* begin Exercise data *

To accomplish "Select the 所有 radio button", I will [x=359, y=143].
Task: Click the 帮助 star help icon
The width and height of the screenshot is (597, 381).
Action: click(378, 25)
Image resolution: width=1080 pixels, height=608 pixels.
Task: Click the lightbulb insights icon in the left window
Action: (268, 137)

* end Exercise data *

* Task description
Report each row above that contains the string "height", copying every such row in full. Case counts when matching.

* Task response
The width and height of the screenshot is (597, 381).
Image resolution: width=1080 pixels, height=608 pixels.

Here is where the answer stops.